The city’s Board of Supervisors this week passed an emergency ordinance calling on the health department to follow specific protocols on testing, contact tracing and reporting cases at SROs.

The legislation, sponsored by Supervisor Aaron Peskin, came as cases among residents and staff at residential hotels have soared 1,888% since April 1. There were 179 cases as of Monday.

“We should not be resting on our laurels,” Peskin said, adding that he is worried about a second wave of the coronavirus if people become complacent. “This is only the beginning. Testing some 30 people in one SRO is not going to yield the information and results and the safety.”

Still, Gina Yam, the hospital’s director of operations, said the testing was smooth as her team wiped and sanitized and peeled off gloves after testing for roughly an hour. “I think it’s a great start,” she said. “We are hoping that all results are negative.”

The program will test and track each resident, providing contact tracing, follow-up testing, and additional support and medical care as needed, Yam said.

Testing was voluntary, but nearly all residents chose to be tested. The Chinese Consolidated Benevolent Association, which runs the SRO and has an office in the same building, helped educate residents about the program. None of them had symptoms when screened before the tests, Yam said.

Jian Zhang, CEO of Chinese Hospital, said the goal is to expand the program to other SROs, but there are no firm plans yet. The program is labor-intensive, and limited resources remain an issue, she said.

“This is just the first one,” Zhang said. “We’re figuring out how to do more.”

Another obstacle is that some residents are afraid to be tested because they fear it could mean separation from their family, loss of work or stigmatization, Zhang said.

Dr. Sunny Pak, director of Chinatown Public Health Center, said the city’s health department is committed to working with community groups to offer appropriate, culturally sensitive medical care in native languages to immigrant and SRO communities.

Upstairs at the Ning Yung building, two floors each have a dozen rooms, some with multiple people. The residents, many of them seniors, share three toilets, two showers and a kitchen with one sink and one stove top per floor. Cloth sheets substitute for doors on many rooms.
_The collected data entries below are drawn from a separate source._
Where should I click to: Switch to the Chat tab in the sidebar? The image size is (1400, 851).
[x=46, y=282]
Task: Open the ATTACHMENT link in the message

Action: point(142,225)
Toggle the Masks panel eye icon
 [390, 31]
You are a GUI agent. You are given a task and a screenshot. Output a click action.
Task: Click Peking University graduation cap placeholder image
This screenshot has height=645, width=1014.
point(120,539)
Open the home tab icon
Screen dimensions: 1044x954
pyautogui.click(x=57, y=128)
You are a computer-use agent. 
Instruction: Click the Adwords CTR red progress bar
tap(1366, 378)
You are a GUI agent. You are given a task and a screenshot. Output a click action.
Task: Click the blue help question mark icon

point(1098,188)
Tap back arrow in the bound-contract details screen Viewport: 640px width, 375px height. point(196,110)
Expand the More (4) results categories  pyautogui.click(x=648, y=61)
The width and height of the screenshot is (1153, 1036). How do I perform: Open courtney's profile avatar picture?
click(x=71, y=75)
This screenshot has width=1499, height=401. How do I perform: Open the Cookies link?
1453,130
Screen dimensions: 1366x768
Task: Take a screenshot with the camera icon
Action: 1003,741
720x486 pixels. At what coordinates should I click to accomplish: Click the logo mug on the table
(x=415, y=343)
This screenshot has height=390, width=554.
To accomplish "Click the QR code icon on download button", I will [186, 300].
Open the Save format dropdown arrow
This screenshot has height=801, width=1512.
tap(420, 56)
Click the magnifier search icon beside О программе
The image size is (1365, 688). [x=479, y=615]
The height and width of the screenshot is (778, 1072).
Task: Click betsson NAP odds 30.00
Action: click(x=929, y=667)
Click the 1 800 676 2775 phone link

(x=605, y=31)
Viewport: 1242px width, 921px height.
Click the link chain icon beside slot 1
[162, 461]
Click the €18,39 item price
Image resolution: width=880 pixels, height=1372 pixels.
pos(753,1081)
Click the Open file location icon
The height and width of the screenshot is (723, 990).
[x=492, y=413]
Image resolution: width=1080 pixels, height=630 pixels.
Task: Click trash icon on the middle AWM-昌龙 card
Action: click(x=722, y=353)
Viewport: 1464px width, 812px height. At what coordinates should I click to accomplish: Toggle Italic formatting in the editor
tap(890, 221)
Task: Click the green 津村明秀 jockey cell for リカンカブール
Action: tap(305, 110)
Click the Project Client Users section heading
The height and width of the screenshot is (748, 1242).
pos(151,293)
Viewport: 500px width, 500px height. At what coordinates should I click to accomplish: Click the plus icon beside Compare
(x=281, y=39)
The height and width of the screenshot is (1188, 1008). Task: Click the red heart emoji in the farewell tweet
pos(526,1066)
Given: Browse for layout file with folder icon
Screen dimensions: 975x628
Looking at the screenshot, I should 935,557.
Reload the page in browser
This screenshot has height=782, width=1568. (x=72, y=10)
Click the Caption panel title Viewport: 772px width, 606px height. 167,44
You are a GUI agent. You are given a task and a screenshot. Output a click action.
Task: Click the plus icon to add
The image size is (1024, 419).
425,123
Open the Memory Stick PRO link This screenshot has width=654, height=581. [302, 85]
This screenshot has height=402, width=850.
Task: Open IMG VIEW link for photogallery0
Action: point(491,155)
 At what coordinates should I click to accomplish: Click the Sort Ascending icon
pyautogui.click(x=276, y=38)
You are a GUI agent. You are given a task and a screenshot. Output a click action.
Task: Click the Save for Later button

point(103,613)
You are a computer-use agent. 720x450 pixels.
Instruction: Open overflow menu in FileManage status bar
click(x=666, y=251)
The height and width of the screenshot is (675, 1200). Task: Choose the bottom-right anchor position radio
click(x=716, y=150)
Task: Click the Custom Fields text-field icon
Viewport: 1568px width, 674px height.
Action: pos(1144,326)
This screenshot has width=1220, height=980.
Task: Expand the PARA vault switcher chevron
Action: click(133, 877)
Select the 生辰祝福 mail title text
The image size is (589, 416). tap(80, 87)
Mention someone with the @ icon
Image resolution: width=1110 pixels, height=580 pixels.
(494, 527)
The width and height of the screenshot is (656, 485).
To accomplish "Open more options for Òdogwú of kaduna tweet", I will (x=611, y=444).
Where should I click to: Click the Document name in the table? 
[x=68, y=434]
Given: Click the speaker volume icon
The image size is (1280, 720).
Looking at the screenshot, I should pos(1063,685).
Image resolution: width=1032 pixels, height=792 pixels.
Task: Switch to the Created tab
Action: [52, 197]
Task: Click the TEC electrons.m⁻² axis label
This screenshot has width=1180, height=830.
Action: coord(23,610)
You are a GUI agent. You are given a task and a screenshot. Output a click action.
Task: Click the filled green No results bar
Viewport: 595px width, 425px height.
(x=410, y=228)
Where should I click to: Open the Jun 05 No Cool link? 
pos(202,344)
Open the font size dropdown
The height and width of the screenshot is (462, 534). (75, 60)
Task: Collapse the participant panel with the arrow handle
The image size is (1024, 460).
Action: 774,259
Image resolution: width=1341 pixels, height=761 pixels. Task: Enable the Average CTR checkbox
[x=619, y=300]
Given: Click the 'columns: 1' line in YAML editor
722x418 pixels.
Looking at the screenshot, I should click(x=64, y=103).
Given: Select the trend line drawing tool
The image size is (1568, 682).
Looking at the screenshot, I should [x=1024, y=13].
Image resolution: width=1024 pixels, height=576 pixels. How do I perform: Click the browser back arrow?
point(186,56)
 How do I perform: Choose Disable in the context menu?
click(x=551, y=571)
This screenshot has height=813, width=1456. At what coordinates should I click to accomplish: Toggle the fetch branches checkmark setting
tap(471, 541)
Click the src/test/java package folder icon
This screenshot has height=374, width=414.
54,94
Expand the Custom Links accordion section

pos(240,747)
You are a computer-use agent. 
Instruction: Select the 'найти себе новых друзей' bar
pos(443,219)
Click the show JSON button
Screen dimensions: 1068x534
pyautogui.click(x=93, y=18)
On Friday, a man turned on the shower to wash clothes in a plastic tub.

Chinatown has yet to be hit by a large outbreak of the coronavirus, but members of the Chinese Hospital and other community groups say complacency is not an option — the pandemic is not over.

“Being one of the most densely populated neighborhoods in the United States, San Francisco Chinatown is at an extremely high risk of a devastating community outbreak,” Zhang said.